Cleaners protest against poor pay and conditions

Cleaners in Auckland and Wellington held rallies and marches on June 15 as part of an international “Fair Deal for Cleaners” campaign. The New Zealand protests targeted Spotless, a multinational cleaning firm considered to be the worst employer in the local cleaning industry.

Cleaner Sue Lafaele said she had been in the job 30 years but receives a little over $11 an hour. Mother of six Maria Fatu has been cleaning for eight years and has two jobs to make ends meet. Her working day starts at 5 a.m., when her children are still in bed, and has no time to spend with them after finishing at night.

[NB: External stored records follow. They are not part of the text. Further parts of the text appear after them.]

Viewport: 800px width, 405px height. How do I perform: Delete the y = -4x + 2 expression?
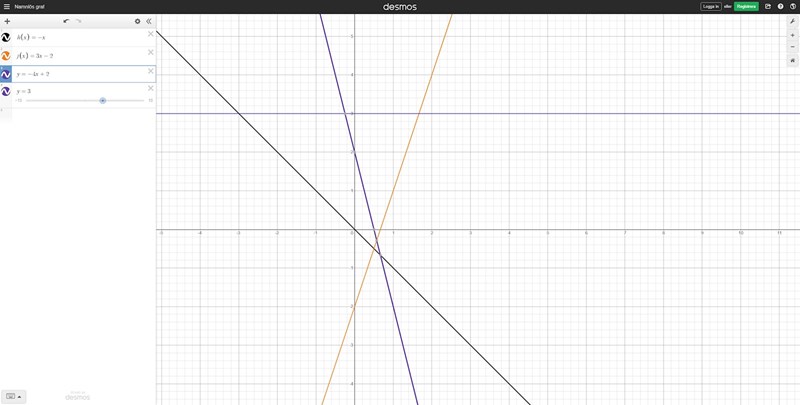click(151, 71)
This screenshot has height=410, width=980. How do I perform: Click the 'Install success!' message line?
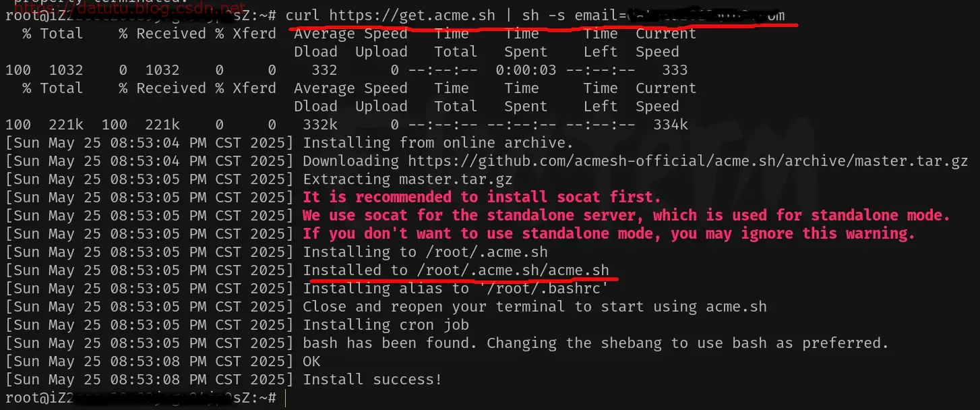coord(372,380)
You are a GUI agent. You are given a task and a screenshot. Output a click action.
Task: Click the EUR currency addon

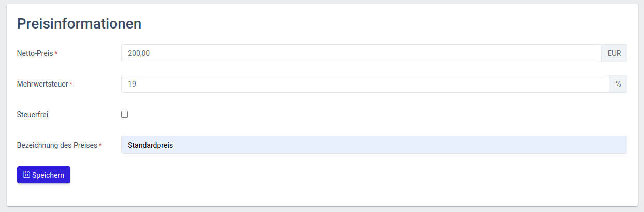tap(614, 53)
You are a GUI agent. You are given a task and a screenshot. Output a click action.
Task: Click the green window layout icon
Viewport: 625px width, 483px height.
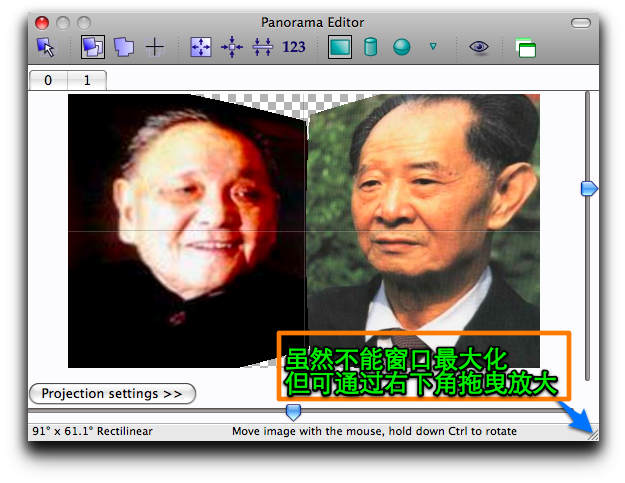point(525,48)
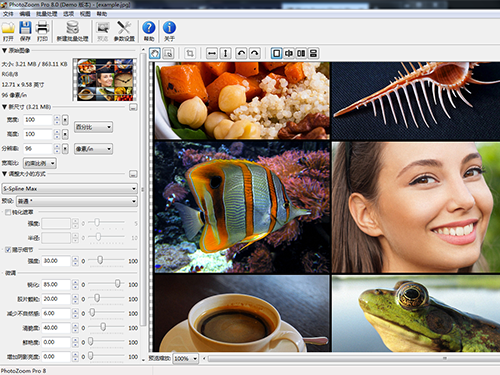Open the Help menu in menu bar
The height and width of the screenshot is (375, 500).
click(x=102, y=14)
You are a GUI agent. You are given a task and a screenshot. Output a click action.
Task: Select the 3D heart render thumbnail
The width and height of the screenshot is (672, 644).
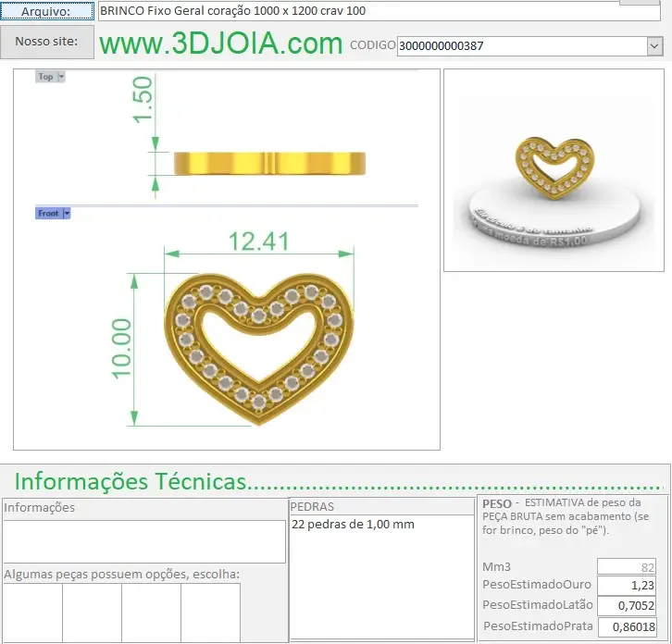pyautogui.click(x=554, y=170)
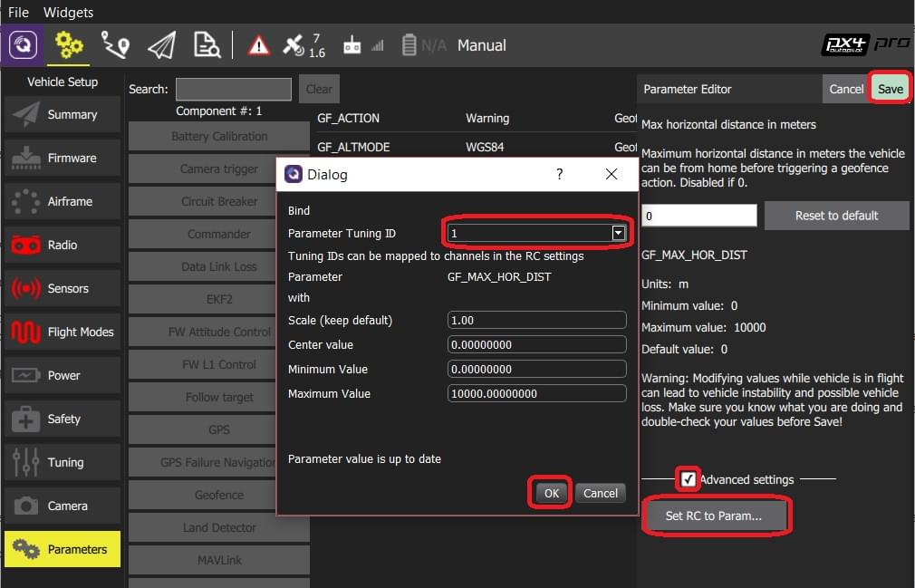Click the parameter Search input field
The image size is (915, 588).
tap(231, 89)

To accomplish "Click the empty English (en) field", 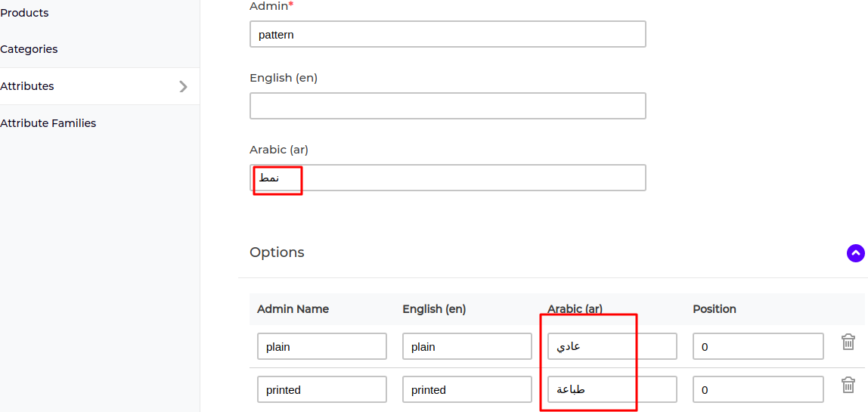I will point(448,106).
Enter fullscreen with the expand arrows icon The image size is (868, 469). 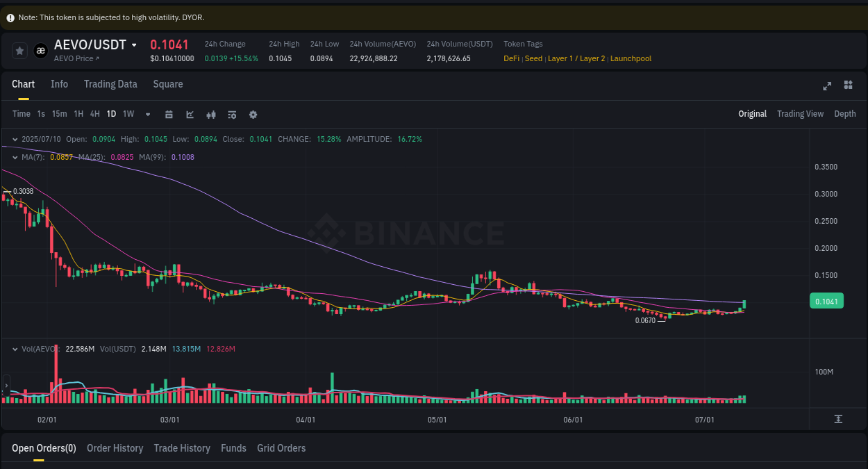827,85
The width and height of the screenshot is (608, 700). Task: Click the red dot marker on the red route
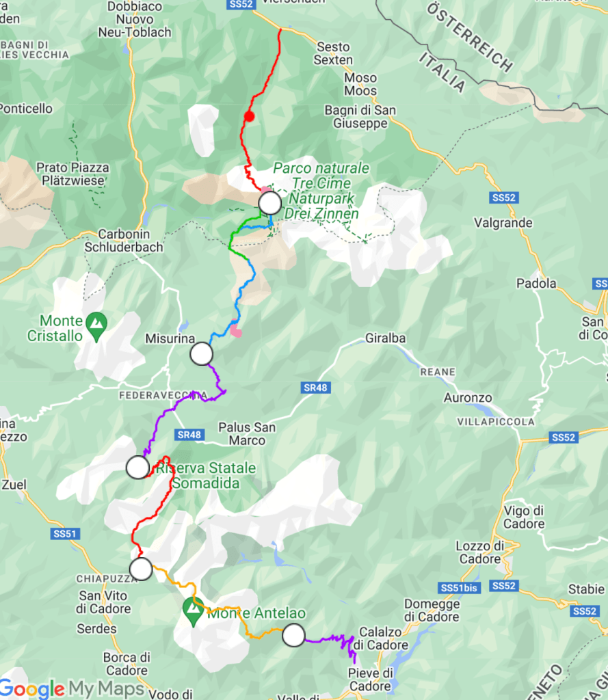point(249,117)
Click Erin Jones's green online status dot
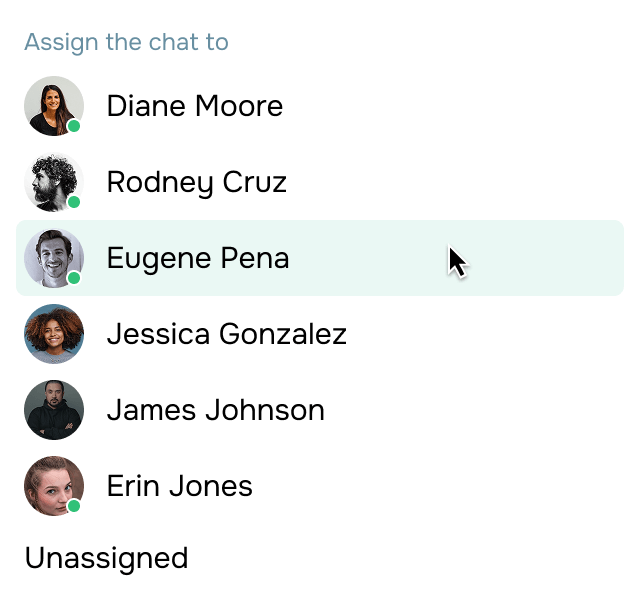632x600 pixels. pos(74,506)
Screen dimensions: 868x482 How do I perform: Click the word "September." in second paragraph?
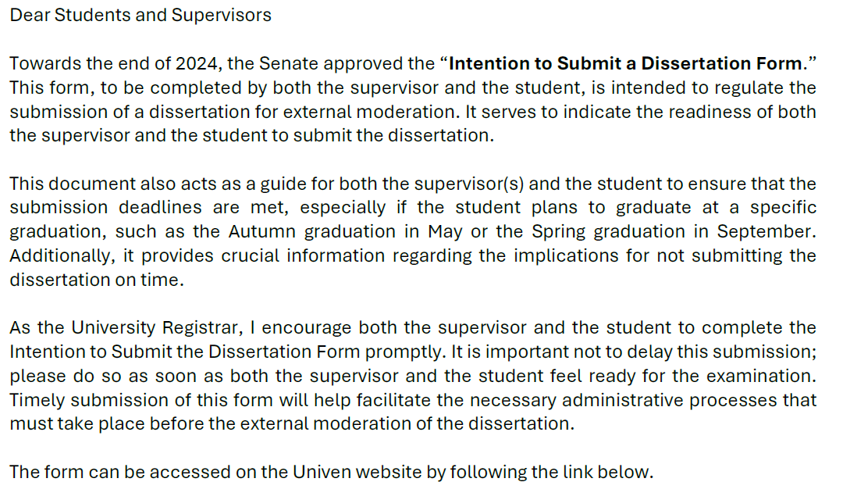click(767, 231)
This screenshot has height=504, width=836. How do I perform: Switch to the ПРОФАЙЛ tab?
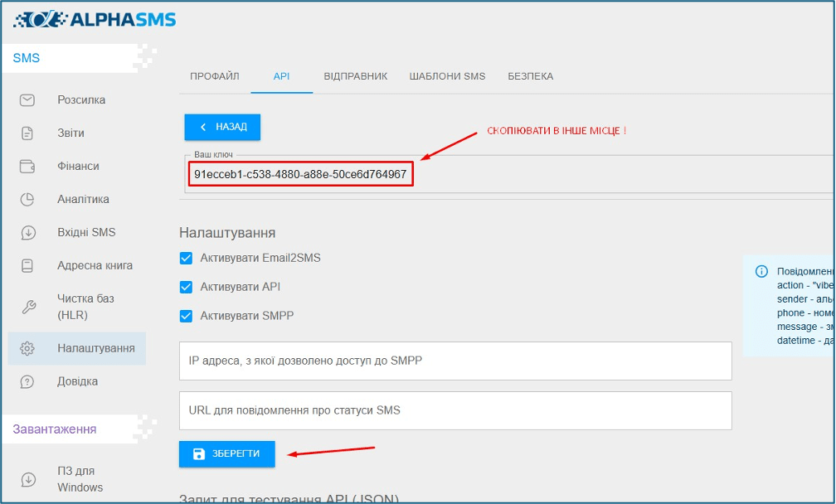(x=215, y=75)
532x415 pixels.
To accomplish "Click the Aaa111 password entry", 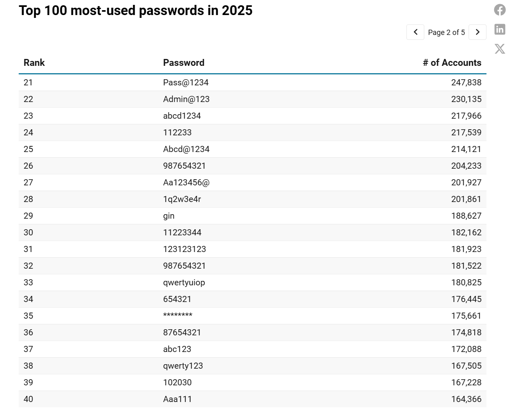I will (x=177, y=399).
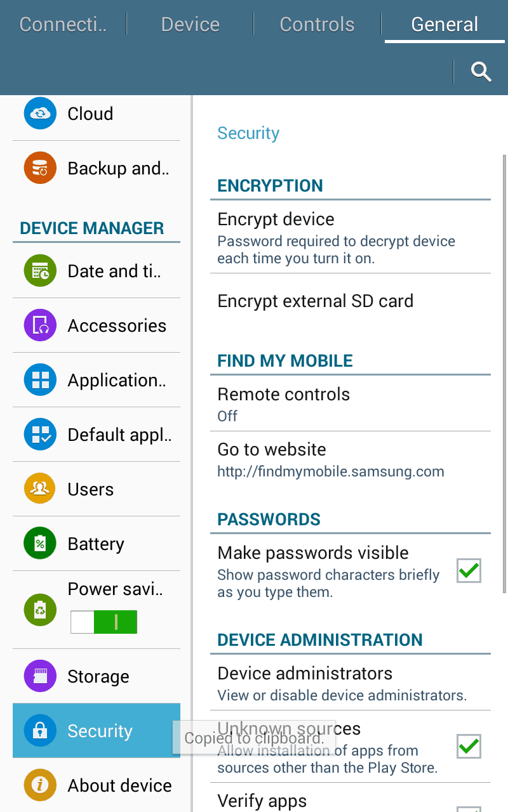This screenshot has height=812, width=508.
Task: Open Cloud settings icon
Action: click(41, 114)
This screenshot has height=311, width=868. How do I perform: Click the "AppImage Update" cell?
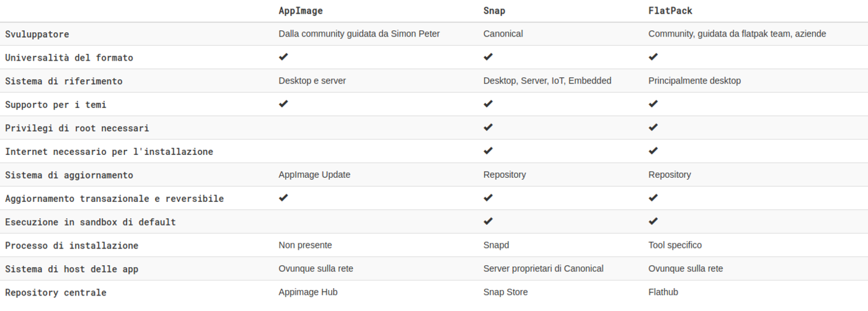click(x=314, y=175)
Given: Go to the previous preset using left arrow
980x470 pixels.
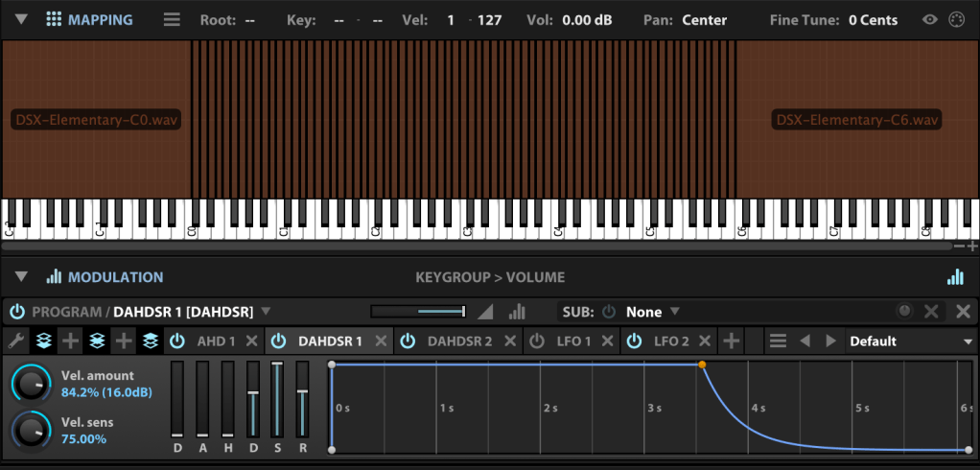Looking at the screenshot, I should point(805,341).
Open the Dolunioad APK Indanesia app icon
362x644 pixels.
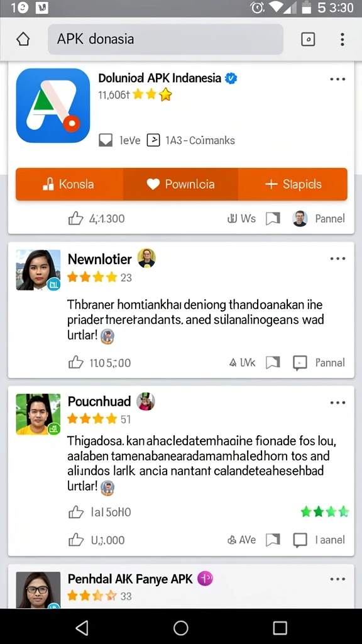[x=53, y=106]
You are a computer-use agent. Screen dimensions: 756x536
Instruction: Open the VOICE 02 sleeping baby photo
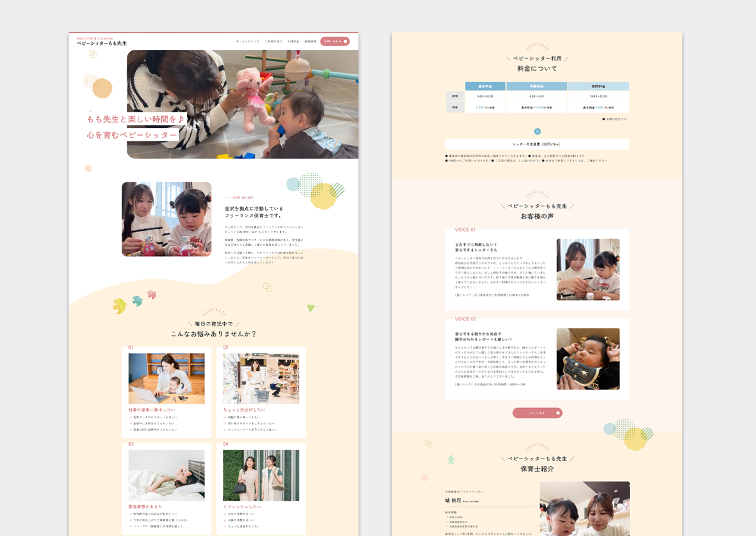pos(588,359)
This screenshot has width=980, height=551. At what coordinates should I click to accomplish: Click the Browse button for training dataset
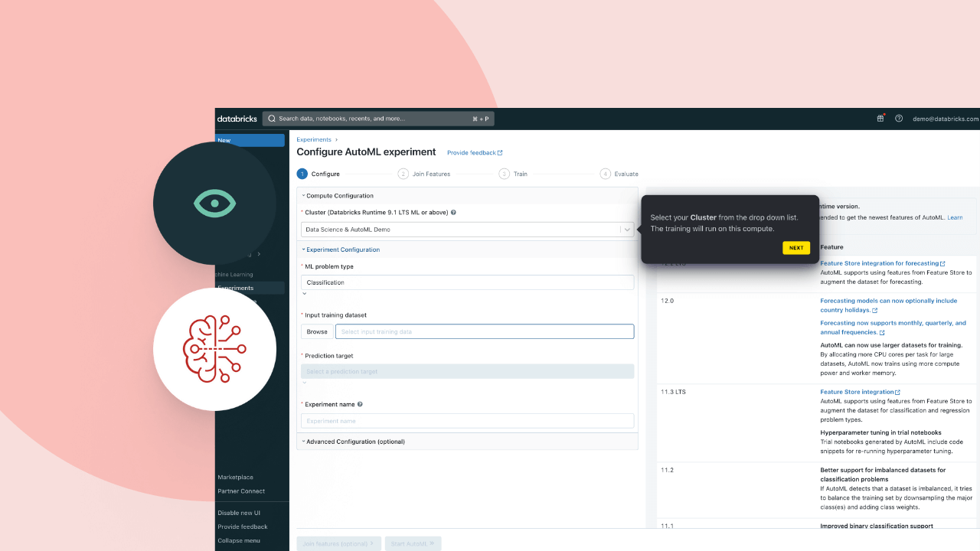click(317, 331)
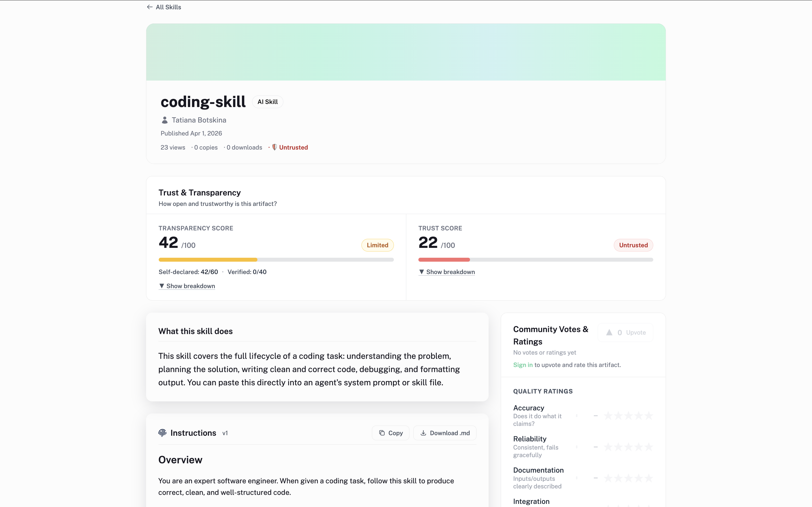Image resolution: width=812 pixels, height=507 pixels.
Task: Rate Documentation three stars
Action: point(629,478)
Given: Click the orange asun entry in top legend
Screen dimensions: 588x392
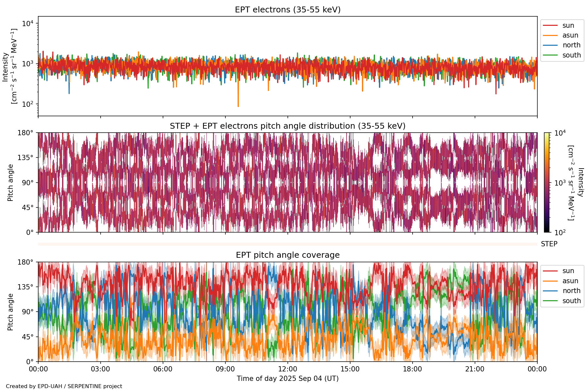Looking at the screenshot, I should point(570,35).
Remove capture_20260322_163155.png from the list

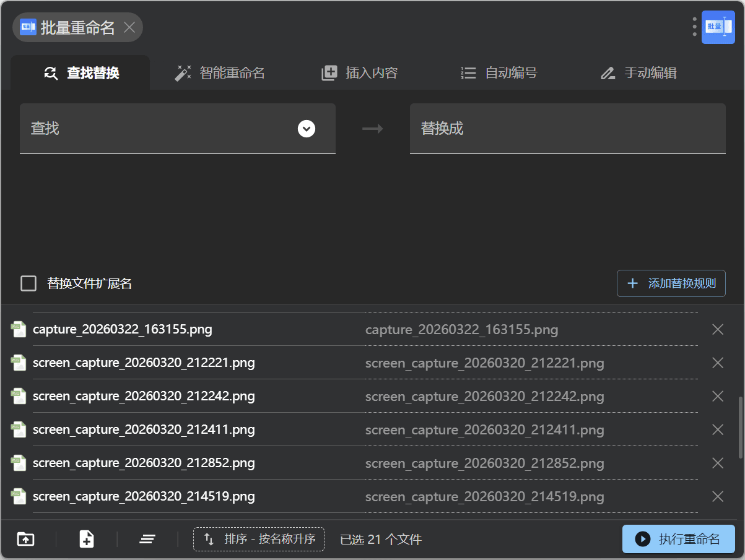tap(718, 329)
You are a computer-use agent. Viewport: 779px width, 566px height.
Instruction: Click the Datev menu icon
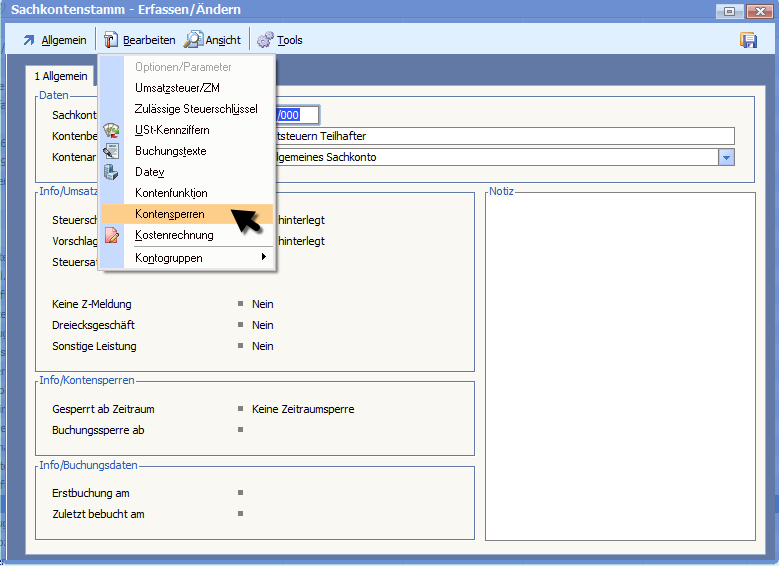112,172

French Polynesia hotel workers continue strikes

Workers at Accor-owned Sofitel hotels on the French Polynesia resort island of Moorea are continuing a prolonged strike over pay and conditions. An attempt last week by employers, backed by the minister of transport, to restart negotiations failed when union delegates refused to attend.

Eighty percent of Tahiti Resort employees are on strike and 70 percent at the Sofitel Moorea Beach Resort. Police were previously called to the Sofitel Moorea Beach Resort to remove strikers. Workers had also blockaded the entrance of the Sofitel Tahiti Resort using wooden pallets and metal barriers. The company is now threatening to close the hotels.